Since 6.003 is a corequisite for 6.012, it is also a necessary prerequisite for 6.301. We will make extensive use of Bode plots, Laplace transforms, circuit transfer functions, and complex-impedance methods.
We recommend the following texts:
Lundberg, Kent. Become One With the Transistor. Unpublished, 2010.
There is no required textbook. Dr. Lundberg's notes will be the primary text for the subject. These notes are not available on MIT OpenCourseWare.
You should find the other references helpful and may want to purchase one or more of them.
You will have two laboratory projects during the term. You will analyze, build, and test several circuits of your own design. Laboratory work must be done individually. You will be expected to complete the assignment and then demonstrate your mastery of the material in an individual check-off interview that will be scheduled with the teaching assistants.
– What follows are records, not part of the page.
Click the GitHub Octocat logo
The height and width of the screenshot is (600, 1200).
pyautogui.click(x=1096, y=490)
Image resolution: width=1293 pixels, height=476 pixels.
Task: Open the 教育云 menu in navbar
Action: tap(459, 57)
We believe real laboratory experience is extremely important for truly learning the art of design. Some previous laboratory work (the use of function generators and oscilloscopes) is assumed.
The design problem will involve the design, analysis, and simulation of a complex analog system. No laboratory work will be required.
Problem sets will be issued in recitation on Friday and will be due in recitation on the following Friday. Please start early on the problem sets. Solutions will be handed out in recitation.
There will be a midterm quiz given after Lec #12. A three-hour comprehensive examination will be scheduled during the final exam period.
The midterm quiz and the final are likely to include questions about material from the lectures, recitations, problem sets, labs and reading.
You are encouraged to collaborate with others on the solution of problem sets. We believe that there is much to be gained when learning is a shared experience, provided that everyone in the group participates. If you do collaborate on problem sets, the final work you hand in should be your own and you should acknowledge (by including their names) others with whom you have worked. If you use other sources (reference books), they should also be acknowledged.
It is immature and dishonest to copy the work of others (like an old solution or a friend's solution) and submit it as if it were your own. Since problems serve to guide you to develop the skills needed in this subject and your future career, not to do the work yourself is foolish; you will fail the quizzes and exam.
Of course, the laboratory projects, the design problem, the midterm quiz, and the final are to be worked strictly on your own.
Plagiarism or other forms of cheating are intellectually and personally dishonest. Such dishonesty is a severe breach of the Institute's communal standards, as well as those of the engineering profession. Infractions will be dealt with severely.